--- START ---
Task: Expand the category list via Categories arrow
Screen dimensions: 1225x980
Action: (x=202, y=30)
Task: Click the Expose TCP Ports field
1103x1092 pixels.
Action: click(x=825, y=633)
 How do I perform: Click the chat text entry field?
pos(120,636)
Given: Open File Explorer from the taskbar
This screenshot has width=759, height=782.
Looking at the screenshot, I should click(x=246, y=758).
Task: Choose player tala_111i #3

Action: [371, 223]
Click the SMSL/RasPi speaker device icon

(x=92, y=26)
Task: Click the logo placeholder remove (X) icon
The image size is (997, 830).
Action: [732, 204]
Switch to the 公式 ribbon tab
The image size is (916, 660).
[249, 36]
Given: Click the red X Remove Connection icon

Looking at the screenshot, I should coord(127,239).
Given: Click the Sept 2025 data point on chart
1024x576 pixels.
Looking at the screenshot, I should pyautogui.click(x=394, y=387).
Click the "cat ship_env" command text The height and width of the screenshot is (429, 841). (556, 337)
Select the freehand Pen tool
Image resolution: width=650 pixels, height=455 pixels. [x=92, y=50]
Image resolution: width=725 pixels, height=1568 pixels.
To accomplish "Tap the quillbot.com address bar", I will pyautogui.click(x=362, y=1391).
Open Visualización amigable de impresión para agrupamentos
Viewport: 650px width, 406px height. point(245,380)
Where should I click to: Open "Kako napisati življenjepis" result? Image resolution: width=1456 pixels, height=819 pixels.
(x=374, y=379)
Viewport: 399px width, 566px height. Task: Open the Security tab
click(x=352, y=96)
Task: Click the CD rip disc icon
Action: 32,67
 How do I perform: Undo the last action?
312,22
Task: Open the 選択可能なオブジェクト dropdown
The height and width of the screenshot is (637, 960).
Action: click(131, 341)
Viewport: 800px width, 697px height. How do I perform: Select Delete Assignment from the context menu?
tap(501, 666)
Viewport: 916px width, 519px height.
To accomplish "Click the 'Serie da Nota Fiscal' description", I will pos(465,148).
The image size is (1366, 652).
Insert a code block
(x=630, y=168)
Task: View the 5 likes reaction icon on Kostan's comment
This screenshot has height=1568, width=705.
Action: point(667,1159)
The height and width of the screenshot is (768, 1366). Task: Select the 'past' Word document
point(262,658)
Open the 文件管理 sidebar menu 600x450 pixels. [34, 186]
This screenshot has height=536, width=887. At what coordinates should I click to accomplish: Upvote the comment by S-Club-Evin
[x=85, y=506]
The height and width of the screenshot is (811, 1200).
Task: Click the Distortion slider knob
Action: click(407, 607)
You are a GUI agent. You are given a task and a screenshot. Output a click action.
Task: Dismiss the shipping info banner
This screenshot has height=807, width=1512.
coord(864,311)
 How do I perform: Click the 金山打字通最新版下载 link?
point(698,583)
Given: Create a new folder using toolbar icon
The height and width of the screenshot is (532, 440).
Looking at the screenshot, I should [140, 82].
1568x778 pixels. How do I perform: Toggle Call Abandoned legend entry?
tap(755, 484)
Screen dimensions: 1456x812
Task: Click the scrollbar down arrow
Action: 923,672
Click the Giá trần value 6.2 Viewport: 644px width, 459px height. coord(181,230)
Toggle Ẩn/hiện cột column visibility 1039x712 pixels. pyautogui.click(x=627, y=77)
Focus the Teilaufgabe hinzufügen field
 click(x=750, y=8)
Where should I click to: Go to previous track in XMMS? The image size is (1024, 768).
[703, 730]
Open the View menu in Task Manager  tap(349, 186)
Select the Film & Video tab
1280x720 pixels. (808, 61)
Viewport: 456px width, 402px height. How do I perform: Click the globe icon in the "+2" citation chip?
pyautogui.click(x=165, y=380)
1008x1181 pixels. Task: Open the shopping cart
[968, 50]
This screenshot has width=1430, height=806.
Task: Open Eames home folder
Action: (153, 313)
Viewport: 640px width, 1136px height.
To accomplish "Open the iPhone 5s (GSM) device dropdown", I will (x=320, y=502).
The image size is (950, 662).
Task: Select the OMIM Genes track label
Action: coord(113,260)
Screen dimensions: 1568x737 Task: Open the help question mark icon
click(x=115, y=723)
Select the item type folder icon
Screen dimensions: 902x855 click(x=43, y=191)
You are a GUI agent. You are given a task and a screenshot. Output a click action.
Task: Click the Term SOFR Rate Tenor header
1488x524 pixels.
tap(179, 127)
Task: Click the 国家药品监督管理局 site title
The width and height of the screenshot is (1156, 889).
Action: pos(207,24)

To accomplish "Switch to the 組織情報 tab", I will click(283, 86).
--- END ---
- Your instructions
For this exercise, repeat each line of the listing exactly.

- Answer
Task: Expand the category list via Categories arrow
Screen dimensions: 1225x980
Action: (x=202, y=30)
Task: Click the Expose TCP Ports field
1103x1092 pixels.
Action: click(x=825, y=633)
 How do I perform: Click the chat text entry field?
pos(120,636)
Given: Open File Explorer from the taskbar
This screenshot has width=759, height=782.
Looking at the screenshot, I should click(x=246, y=758).
Task: Choose player tala_111i #3

Action: [371, 223]
Click the SMSL/RasPi speaker device icon

(x=92, y=26)
Task: Click the logo placeholder remove (X) icon
The image size is (997, 830).
Action: [732, 204]
Switch to the 公式 ribbon tab
The image size is (916, 660).
[249, 36]
Given: Click the red X Remove Connection icon

Looking at the screenshot, I should coord(127,239).
Given: Click the Sept 2025 data point on chart
1024x576 pixels.
Looking at the screenshot, I should pyautogui.click(x=394, y=387).
Click the "cat ship_env" command text The height and width of the screenshot is (429, 841). (556, 337)
Select the freehand Pen tool
Image resolution: width=650 pixels, height=455 pixels. [x=92, y=50]
Image resolution: width=725 pixels, height=1568 pixels.
To accomplish "Tap the quillbot.com address bar", I will pyautogui.click(x=362, y=1391).
Open Visualización amigable de impresión para agrupamentos
Viewport: 650px width, 406px height. point(245,380)
Where should I click to: Open "Kako napisati življenjepis" result? Image resolution: width=1456 pixels, height=819 pixels.
(x=374, y=379)
Viewport: 399px width, 566px height. Task: Open the Security tab
click(x=352, y=96)
Task: Click the CD rip disc icon
Action: 32,67
 How do I perform: Undo the last action?
312,22
Task: Open the 選択可能なオブジェクト dropdown
The height and width of the screenshot is (637, 960).
Action: click(131, 341)
Viewport: 800px width, 697px height. How do I perform: Select Delete Assignment from the context menu?
tap(501, 666)
Viewport: 916px width, 519px height.
To accomplish "Click the 'Serie da Nota Fiscal' description", I will pos(465,148).
The image size is (1366, 652).
Insert a code block
(x=630, y=168)
Task: View the 5 likes reaction icon on Kostan's comment
This screenshot has height=1568, width=705.
Action: point(667,1159)
The height and width of the screenshot is (768, 1366). Task: Select the 'past' Word document
point(262,658)
Open the 文件管理 sidebar menu 600x450 pixels. [34, 186]
This screenshot has height=536, width=887. At what coordinates should I click to accomplish: Upvote the comment by S-Club-Evin
[x=85, y=506]
The height and width of the screenshot is (811, 1200).
Task: Click the Distortion slider knob
Action: click(407, 607)
You are a GUI agent. You are given a task and a screenshot. Output a click action.
Task: Dismiss the shipping info banner
This screenshot has height=807, width=1512.
coord(864,311)
 How do I perform: Click the 金山打字通最新版下载 link?
point(698,583)
Given: Create a new folder using toolbar icon
The height and width of the screenshot is (532, 440).
Looking at the screenshot, I should [140, 82].
1568x778 pixels. How do I perform: Toggle Call Abandoned legend entry?
tap(755, 484)
Screen dimensions: 1456x812
Task: Click the scrollbar down arrow
Action: 923,672
Click the Giá trần value 6.2 Viewport: 644px width, 459px height. coord(181,230)
Toggle Ẩn/hiện cột column visibility 1039x712 pixels. pyautogui.click(x=627, y=77)
Focus the Teilaufgabe hinzufügen field
 click(x=750, y=8)
Where should I click to: Go to previous track in XMMS? The image size is (1024, 768).
[703, 730]
Open the View menu in Task Manager  tap(349, 186)
Select the Film & Video tab
1280x720 pixels. (808, 61)
Viewport: 456px width, 402px height. How do I perform: Click the globe icon in the "+2" citation chip?
pyautogui.click(x=165, y=380)
1008x1181 pixels. Task: Open the shopping cart
[968, 50]
This screenshot has width=1430, height=806.
Task: Open Eames home folder
Action: (153, 313)
Viewport: 640px width, 1136px height.
To accomplish "Open the iPhone 5s (GSM) device dropdown", I will (x=320, y=502).
The image size is (950, 662).
Task: Select the OMIM Genes track label
Action: coord(113,260)
Screen dimensions: 1568x737 Task: Open the help question mark icon
click(x=115, y=723)
Select the item type folder icon
Screen dimensions: 902x855 click(x=43, y=191)
You are a GUI agent. You are given a task and a screenshot. Output a click action.
Task: Click the Term SOFR Rate Tenor header
1488x524 pixels.
tap(179, 127)
Task: Click the 国家药品监督管理局 site title
The width and height of the screenshot is (1156, 889).
Action: pos(207,24)

To accomplish "Switch to the 組織情報 tab", I will click(283, 86).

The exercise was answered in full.